:: Work instructions ::
Rewrite as a numbered list every line of the items from the one containing "Given: Click the red ARIC profile avatar" down to the one containing "tap(167, 255)", both ends included. Leave out the blank lines.

Entries drawn from a collection:
-=-=-

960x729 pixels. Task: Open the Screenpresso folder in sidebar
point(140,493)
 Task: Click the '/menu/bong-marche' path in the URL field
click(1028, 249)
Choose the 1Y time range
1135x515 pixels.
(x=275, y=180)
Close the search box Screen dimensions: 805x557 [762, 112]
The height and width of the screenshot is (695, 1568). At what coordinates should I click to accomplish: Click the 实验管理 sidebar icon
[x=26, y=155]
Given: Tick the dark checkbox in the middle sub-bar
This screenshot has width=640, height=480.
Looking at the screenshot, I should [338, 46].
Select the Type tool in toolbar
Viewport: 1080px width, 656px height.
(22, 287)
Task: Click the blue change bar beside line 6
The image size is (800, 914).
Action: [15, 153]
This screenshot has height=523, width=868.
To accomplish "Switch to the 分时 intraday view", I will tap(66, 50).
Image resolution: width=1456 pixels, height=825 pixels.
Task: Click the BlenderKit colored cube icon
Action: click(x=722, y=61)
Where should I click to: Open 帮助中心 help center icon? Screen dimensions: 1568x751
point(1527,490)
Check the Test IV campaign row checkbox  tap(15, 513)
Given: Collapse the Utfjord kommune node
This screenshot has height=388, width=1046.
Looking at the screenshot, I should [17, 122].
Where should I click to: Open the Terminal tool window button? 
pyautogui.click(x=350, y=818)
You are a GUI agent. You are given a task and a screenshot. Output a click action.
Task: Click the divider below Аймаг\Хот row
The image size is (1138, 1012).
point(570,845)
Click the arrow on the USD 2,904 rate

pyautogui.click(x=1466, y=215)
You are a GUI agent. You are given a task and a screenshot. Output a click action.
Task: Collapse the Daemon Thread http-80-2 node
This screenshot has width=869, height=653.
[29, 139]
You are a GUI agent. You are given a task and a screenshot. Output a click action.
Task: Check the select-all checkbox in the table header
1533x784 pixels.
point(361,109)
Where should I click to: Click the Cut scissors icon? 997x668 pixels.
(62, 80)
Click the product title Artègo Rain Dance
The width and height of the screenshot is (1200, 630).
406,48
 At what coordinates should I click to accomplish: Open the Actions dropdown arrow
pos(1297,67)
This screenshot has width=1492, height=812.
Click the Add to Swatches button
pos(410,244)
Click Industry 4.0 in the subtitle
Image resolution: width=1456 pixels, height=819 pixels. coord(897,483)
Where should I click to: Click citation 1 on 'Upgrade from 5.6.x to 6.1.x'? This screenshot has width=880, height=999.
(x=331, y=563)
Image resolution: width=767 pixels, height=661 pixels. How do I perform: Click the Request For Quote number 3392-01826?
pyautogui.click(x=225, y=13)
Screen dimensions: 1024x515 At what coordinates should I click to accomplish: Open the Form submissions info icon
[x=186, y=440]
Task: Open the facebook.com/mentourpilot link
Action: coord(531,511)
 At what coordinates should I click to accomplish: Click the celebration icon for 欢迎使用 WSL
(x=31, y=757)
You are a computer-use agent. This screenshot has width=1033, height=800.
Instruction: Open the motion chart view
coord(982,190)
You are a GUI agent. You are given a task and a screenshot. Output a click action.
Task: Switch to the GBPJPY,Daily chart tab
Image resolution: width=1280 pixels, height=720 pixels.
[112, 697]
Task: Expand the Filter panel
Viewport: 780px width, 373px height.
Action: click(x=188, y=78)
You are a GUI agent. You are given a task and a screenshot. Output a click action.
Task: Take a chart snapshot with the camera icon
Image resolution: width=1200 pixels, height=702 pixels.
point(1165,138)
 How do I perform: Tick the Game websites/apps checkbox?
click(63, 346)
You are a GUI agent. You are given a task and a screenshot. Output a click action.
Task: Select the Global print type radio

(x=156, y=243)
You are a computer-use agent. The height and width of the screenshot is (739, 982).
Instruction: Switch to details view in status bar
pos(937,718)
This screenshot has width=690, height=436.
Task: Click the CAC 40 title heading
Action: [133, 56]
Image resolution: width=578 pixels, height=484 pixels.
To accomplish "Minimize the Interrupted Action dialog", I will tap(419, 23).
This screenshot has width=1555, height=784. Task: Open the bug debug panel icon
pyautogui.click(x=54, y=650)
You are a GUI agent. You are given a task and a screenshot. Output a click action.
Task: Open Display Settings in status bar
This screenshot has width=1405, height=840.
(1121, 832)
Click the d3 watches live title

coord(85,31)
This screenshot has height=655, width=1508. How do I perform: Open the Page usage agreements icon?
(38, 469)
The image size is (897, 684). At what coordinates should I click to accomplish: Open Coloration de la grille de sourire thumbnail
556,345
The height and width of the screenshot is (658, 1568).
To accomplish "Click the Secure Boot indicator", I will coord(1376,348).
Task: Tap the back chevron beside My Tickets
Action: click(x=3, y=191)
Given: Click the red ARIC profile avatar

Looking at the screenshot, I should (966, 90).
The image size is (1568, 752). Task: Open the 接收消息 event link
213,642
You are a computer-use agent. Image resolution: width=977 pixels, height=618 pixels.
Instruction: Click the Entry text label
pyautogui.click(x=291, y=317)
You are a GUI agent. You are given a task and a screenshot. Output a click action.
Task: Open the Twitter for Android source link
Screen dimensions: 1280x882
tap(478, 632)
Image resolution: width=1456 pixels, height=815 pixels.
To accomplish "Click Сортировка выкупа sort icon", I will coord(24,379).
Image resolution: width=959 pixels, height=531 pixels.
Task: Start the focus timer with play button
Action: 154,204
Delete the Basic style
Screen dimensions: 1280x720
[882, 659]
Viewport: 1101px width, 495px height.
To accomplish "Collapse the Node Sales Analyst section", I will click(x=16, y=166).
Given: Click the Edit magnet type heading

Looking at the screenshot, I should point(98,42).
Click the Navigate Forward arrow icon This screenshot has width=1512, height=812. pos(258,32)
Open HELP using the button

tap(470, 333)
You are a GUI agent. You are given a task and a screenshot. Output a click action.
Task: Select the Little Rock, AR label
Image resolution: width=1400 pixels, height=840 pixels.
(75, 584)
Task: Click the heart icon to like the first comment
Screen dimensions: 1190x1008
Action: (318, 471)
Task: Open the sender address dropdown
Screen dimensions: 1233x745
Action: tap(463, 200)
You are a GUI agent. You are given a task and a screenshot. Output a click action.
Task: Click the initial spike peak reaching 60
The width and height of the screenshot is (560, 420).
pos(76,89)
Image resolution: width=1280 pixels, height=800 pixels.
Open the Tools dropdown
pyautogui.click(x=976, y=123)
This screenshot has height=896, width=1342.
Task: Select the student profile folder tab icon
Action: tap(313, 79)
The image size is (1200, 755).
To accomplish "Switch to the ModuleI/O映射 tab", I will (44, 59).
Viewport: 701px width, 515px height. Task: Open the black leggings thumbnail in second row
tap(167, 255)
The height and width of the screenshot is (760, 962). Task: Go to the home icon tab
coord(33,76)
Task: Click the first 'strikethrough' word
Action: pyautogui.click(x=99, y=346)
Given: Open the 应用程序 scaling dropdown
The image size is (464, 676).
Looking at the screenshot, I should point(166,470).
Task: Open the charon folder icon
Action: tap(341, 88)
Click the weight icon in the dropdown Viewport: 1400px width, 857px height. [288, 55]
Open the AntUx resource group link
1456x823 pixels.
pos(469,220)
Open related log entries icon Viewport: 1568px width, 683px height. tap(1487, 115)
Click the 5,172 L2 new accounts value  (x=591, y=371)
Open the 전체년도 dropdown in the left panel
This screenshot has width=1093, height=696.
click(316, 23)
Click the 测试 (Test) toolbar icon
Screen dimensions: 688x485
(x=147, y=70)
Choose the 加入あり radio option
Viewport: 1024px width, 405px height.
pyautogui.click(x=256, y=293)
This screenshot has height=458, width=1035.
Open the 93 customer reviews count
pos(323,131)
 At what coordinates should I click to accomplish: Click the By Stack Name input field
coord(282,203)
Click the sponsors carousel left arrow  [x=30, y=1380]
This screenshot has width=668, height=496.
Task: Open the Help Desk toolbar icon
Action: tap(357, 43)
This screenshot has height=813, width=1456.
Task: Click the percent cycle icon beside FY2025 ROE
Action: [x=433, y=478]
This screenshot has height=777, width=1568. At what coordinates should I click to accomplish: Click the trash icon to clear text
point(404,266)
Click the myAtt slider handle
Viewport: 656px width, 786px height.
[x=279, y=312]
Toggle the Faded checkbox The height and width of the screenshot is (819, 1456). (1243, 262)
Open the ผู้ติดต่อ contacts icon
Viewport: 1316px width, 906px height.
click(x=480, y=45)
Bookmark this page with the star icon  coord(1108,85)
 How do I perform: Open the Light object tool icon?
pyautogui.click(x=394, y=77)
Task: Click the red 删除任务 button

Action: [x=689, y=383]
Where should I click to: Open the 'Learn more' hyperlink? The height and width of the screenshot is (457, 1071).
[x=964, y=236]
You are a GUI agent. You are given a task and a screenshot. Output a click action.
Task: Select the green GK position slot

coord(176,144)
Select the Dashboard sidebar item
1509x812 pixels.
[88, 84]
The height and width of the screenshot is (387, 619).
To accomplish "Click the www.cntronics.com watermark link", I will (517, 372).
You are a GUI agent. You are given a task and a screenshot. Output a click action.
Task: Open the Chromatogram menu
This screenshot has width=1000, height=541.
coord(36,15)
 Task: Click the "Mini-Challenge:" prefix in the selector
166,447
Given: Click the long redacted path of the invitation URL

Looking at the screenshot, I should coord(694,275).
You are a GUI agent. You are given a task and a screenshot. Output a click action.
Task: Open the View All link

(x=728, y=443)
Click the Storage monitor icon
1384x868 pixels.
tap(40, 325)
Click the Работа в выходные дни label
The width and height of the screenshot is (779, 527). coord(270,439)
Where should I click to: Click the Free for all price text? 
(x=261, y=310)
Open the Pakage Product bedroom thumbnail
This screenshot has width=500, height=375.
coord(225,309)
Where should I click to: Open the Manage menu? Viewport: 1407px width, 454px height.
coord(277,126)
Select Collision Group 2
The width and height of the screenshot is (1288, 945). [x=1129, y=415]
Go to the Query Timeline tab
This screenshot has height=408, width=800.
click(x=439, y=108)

-=-=-

:: Written solution ::
1. Given: Click the red ARIC profile avatar
2. Looking at the screenshot, I should (966, 90).
3. The image size is (1568, 752). Task: Open the 接收消息 event link
4. 213,642
5. You are a computer-use agent. Image resolution: width=977 pixels, height=618 pixels.
6. Instruction: Click the Entry text label
7. pyautogui.click(x=291, y=317)
8. You are a GUI agent. You are given a task and a screenshot. Output a click action.
9. Task: Open the Twitter for Android source link
10. Screen dimensions: 1280x882
11. tap(478, 632)
12. Image resolution: width=1456 pixels, height=815 pixels.
13. To accomplish "Click Сортировка выкупа sort icon", I will coord(24,379).
14. Image resolution: width=959 pixels, height=531 pixels.
15. Task: Start the focus timer with play button
16. Action: 154,204
17. Delete the Basic style
18. Screen dimensions: 1280x720
19. [882, 659]
20. Viewport: 1101px width, 495px height.
21. To accomplish "Collapse the Node Sales Analyst section", I will click(x=16, y=166).
22. Given: Click the Edit magnet type heading
23. Looking at the screenshot, I should point(98,42).
24. Click the Navigate Forward arrow icon This screenshot has width=1512, height=812. pos(258,32)
25. Open HELP using the button
26. tap(470, 333)
27. You are a GUI agent. You are given a task and a screenshot. Output a click action.
28. Task: Select the Little Rock, AR label
29. Image resolution: width=1400 pixels, height=840 pixels.
30. (75, 584)
31. Task: Click the heart icon to like the first comment
32. Screen dimensions: 1190x1008
33. Action: (318, 471)
34. Task: Open the sender address dropdown
35. Screen dimensions: 1233x745
36. Action: tap(463, 200)
37. You are a GUI agent. You are given a task and a screenshot. Output a click action.
38. Task: Click the initial spike peak reaching 60
39. The width and height of the screenshot is (560, 420).
40. pos(76,89)
41. Image resolution: width=1280 pixels, height=800 pixels.
42. Open the Tools dropdown
43. pyautogui.click(x=976, y=123)
44. This screenshot has height=896, width=1342.
45. Task: Select the student profile folder tab icon
46. Action: tap(313, 79)
47. The image size is (1200, 755).
48. To accomplish "Switch to the ModuleI/O映射 tab", I will (44, 59).
49. Viewport: 701px width, 515px height. Task: Open the black leggings thumbnail in second row
50. tap(167, 255)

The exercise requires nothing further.